Merriam credits much of his improvement in his three seasons in Troy, N.Y., to regular pre-practice sessions head coach Seth Appert holds with his goaltenders. Appert – who played goal at Ferris State – runs drills designed for his goalies two or three times a week.
Specialized goaltending coaches in college hockey are typical, but it isn’t usually from the head coach.
“That’s why goalies come to RPI – we get all the attention we need from Coach Appert,” Merriam said. “We usually go on a half hour before practice and run drills designed to help us in certain areas.”
Merriam credits these sessions with helping him to “play bigger” in the nets, to see over people in front, and to get more power in his pushes from side to side.
Those improvements have helped him evolve from a seldom-used backup who played 15 games behind York in his first two seasons to a 29-game workhorse this year.
“The situation was perfect for me,” he said. “My freshman year I wouldn’t say I was ready to be a starting goaltenders. I came in, did the extra work and watched how Yorkie played and handled himself. That really helped.”
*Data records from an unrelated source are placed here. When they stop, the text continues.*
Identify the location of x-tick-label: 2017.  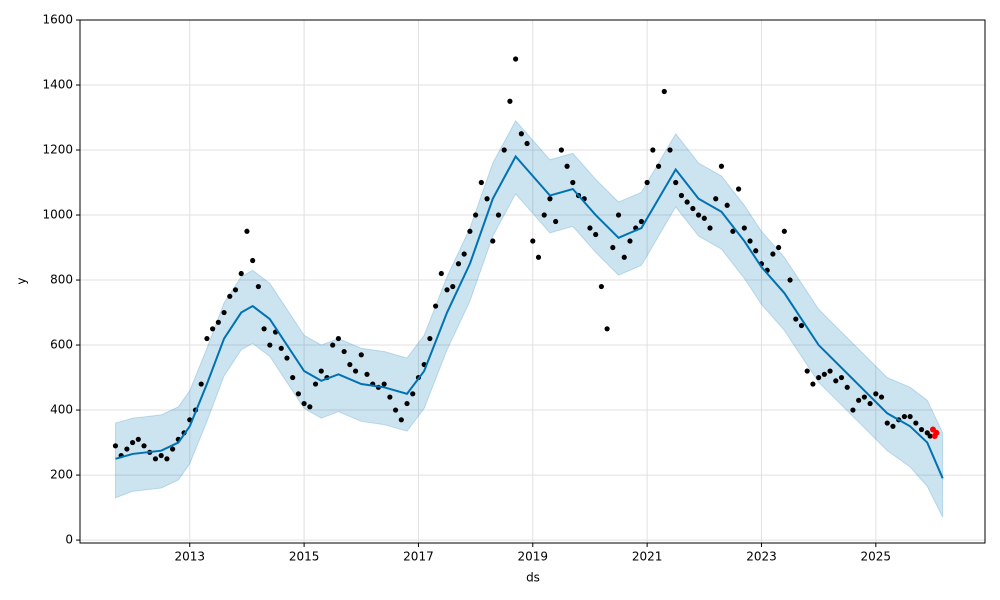
(418, 557).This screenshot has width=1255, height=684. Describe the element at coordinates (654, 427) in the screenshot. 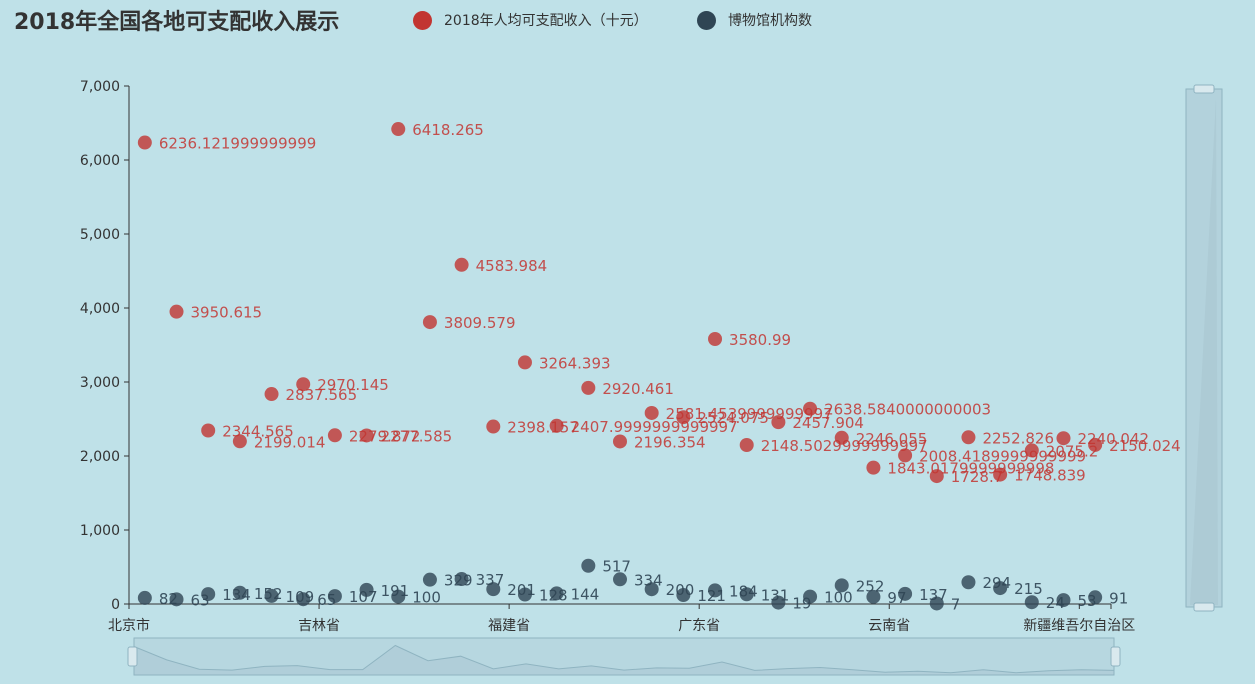

I see `income-data-label: 2407.9999999999997` at that location.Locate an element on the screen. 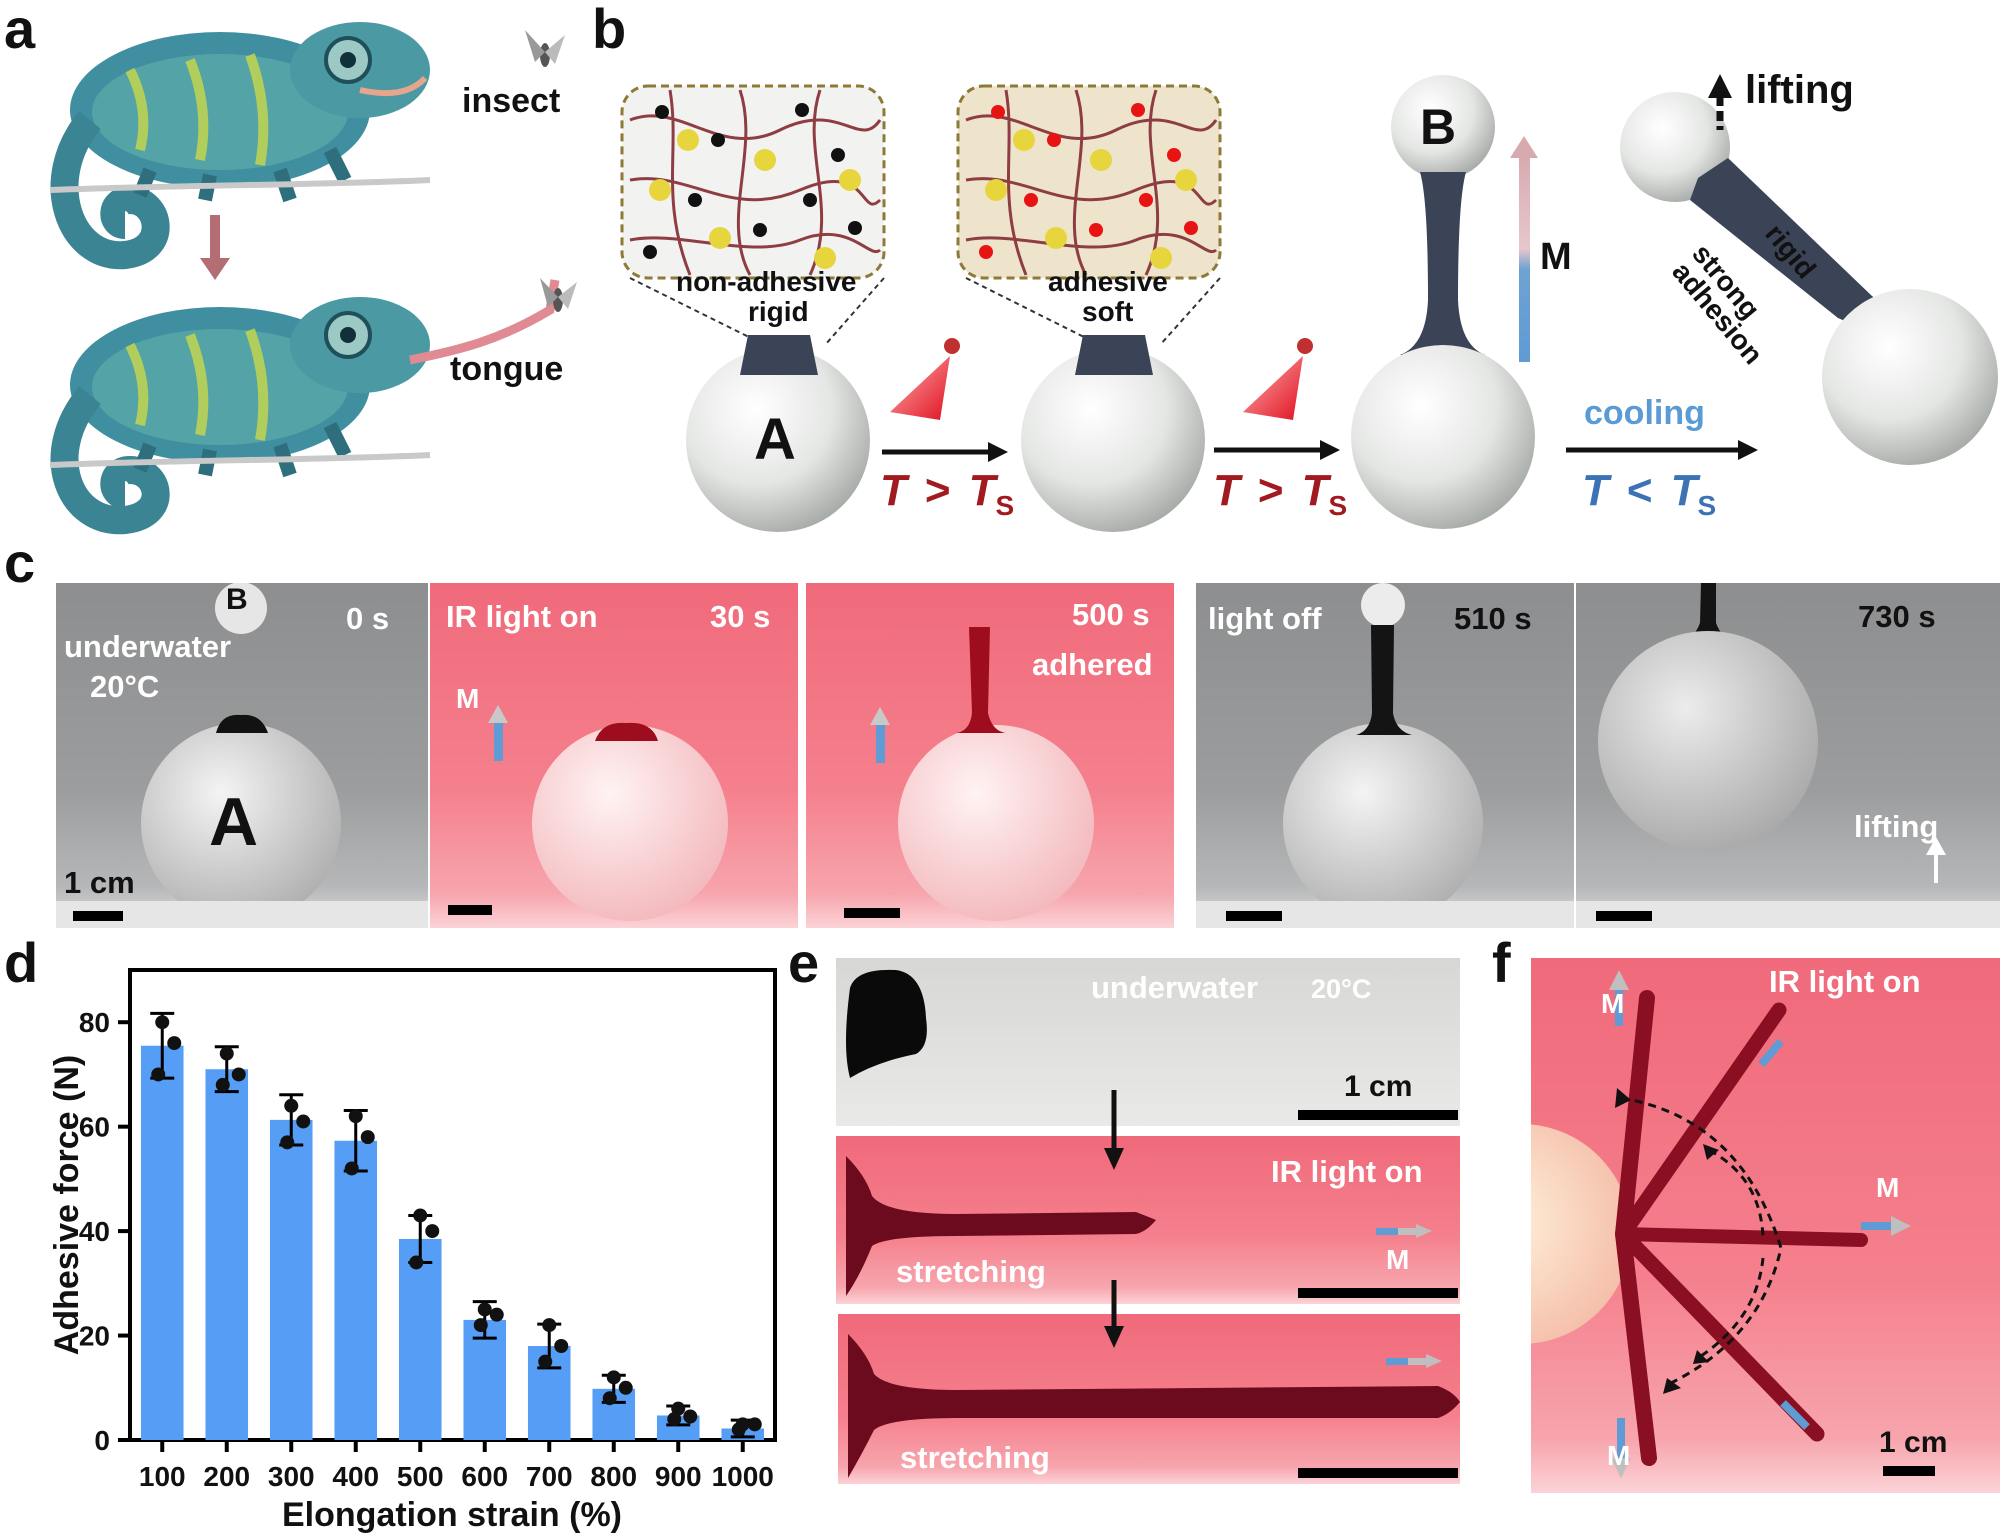  frame-510s-time: 510 s is located at coordinates (1493, 618).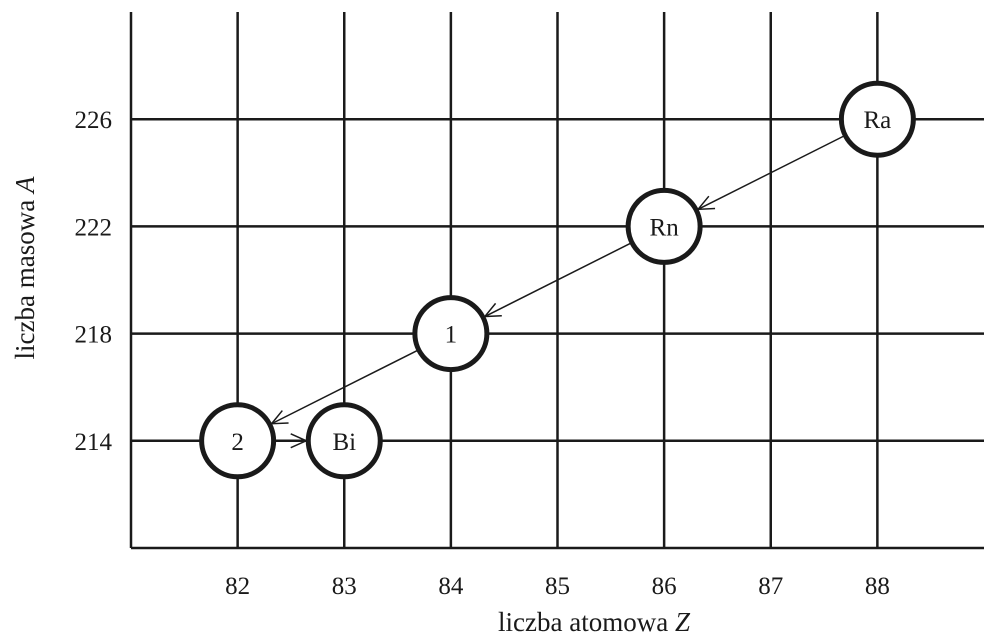 The width and height of the screenshot is (984, 639). What do you see at coordinates (594, 622) in the screenshot?
I see `x-axis-title: liczba atomowa Z` at bounding box center [594, 622].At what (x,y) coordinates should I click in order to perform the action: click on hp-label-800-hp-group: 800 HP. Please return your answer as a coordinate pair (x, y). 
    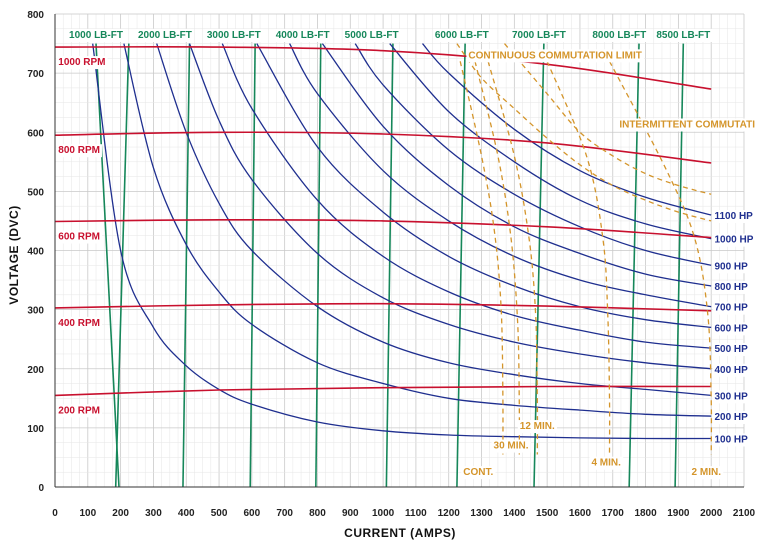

Merriam’s development was evident from the start of the season, even if the team wasn’t enjoying success. He had a .921 save percentage through his first 10 games, not far from the standard he has set in the second half of the season. More at issue for a team trying to replace not only York but also Hobey Baker finalist Chase Polacek was offense and injury issues.
Nevertheless, the team persevered.
“The first half was what it was,” Merriam said. “We weren’t a bad team but we had to work to improve. It’s all been a process. There were stretches there that were hard, but everyone in the locker room believed in each other and believed that we were a good team.”
That belief – and the presence of a top goalie who stepped right into his friend York’s crease – helped the Engineers turn around their season entering an ECAC Hockey quarterfinal series this weekend against rival Union.